--- START Data in this exercise ---
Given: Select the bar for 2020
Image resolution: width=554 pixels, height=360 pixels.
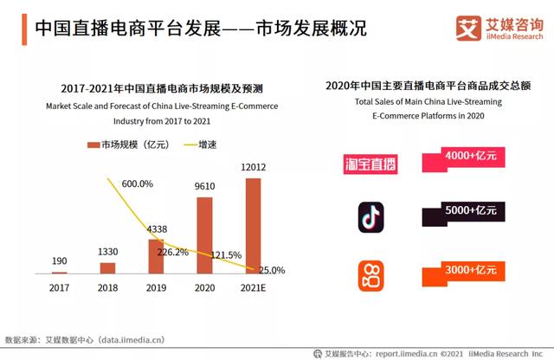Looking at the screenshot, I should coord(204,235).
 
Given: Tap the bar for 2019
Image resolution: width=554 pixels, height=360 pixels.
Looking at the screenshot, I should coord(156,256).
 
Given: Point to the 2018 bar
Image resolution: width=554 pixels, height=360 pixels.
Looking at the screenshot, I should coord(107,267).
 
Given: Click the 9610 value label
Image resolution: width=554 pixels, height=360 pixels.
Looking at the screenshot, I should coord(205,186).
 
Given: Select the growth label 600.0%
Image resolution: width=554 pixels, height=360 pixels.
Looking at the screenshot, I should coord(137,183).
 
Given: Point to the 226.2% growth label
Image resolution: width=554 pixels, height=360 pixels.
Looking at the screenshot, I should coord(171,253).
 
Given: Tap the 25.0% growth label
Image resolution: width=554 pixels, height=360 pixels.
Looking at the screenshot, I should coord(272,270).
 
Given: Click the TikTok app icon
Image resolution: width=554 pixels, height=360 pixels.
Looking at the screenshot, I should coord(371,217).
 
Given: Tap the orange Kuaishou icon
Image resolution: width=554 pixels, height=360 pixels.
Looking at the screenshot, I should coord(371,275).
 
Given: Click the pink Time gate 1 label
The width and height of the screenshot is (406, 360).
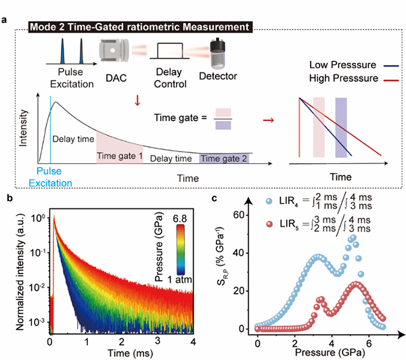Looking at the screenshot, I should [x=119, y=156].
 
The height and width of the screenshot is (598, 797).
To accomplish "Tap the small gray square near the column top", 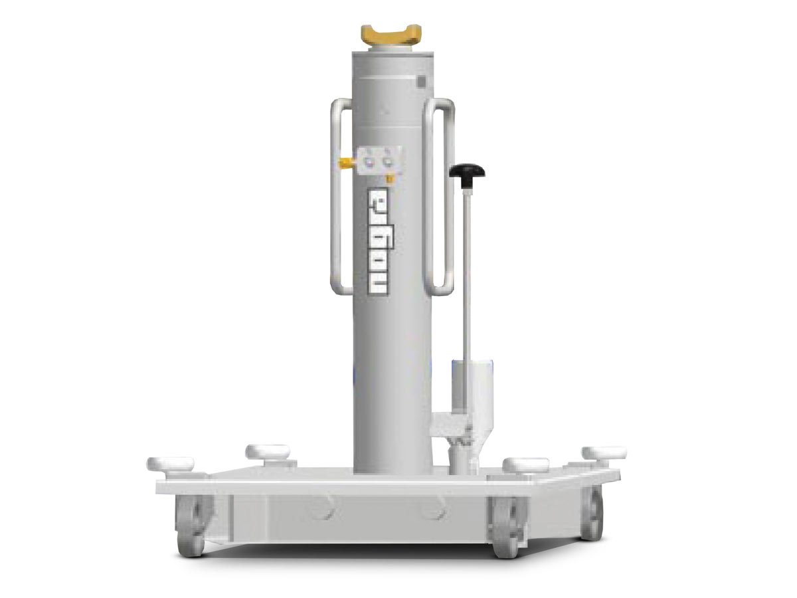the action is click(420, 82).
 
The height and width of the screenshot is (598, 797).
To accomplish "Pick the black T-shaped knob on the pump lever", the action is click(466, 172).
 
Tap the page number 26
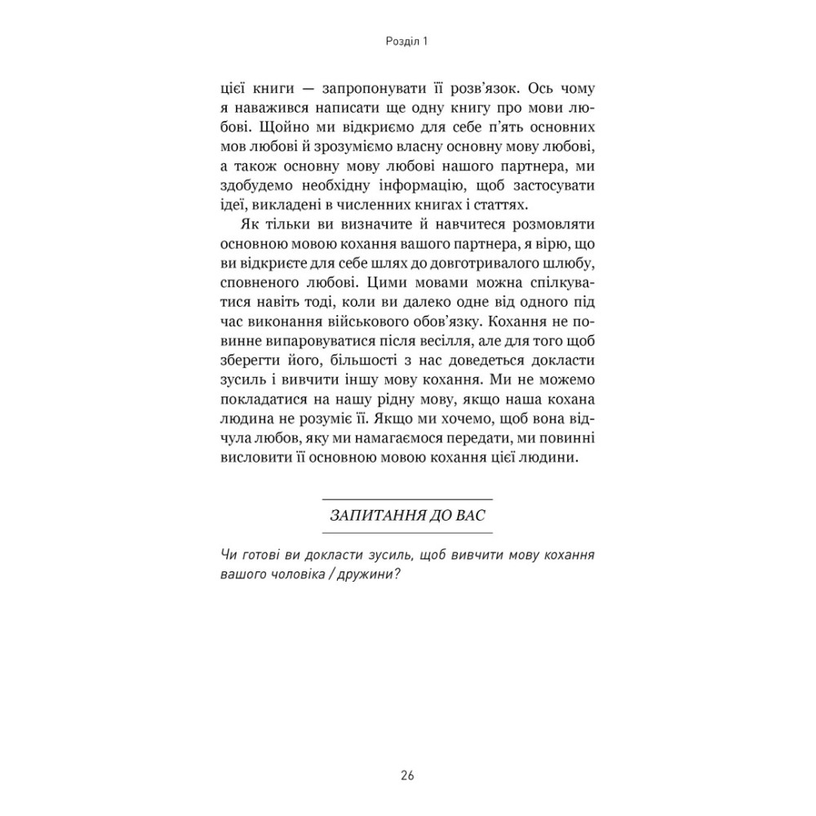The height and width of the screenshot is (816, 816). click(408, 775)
--- END Data in this exercise ---
§ What to do:
Output the rows above as a numbered list, starting at the first row and ending with the line that contains "Looking at the screenshot, I should [x=119, y=156].", with both of those lines included. Leave out blank lines and pictures.

§ Worked solution:
1. Given: Select the bar for 2020
2. Image resolution: width=554 pixels, height=360 pixels.
3. Looking at the screenshot, I should coord(204,235).
4. Given: Tap the bar for 2019
5. Image resolution: width=554 pixels, height=360 pixels.
6. Looking at the screenshot, I should coord(156,256).
7. Given: Point to the 2018 bar
8. Image resolution: width=554 pixels, height=360 pixels.
9. Looking at the screenshot, I should coord(107,267).
10. Given: Click the 9610 value label
11. Image resolution: width=554 pixels, height=360 pixels.
12. Looking at the screenshot, I should coord(205,186).
13. Given: Select the growth label 600.0%
14. Image resolution: width=554 pixels, height=360 pixels.
15. Looking at the screenshot, I should coord(137,183).
16. Given: Point to the 226.2% growth label
17. Image resolution: width=554 pixels, height=360 pixels.
18. Looking at the screenshot, I should coord(171,253).
19. Given: Tap the 25.0% growth label
20. Image resolution: width=554 pixels, height=360 pixels.
21. Looking at the screenshot, I should coord(272,270).
22. Given: Click the TikTok app icon
23. Image resolution: width=554 pixels, height=360 pixels.
24. Looking at the screenshot, I should coord(371,217).
25. Given: Tap the orange Kuaishou icon
26. Image resolution: width=554 pixels, height=360 pixels.
27. Looking at the screenshot, I should coord(371,275).
28. Given: Click the pink Time gate 1 label
29. The width and height of the screenshot is (406, 360).
30. Looking at the screenshot, I should [x=119, y=156].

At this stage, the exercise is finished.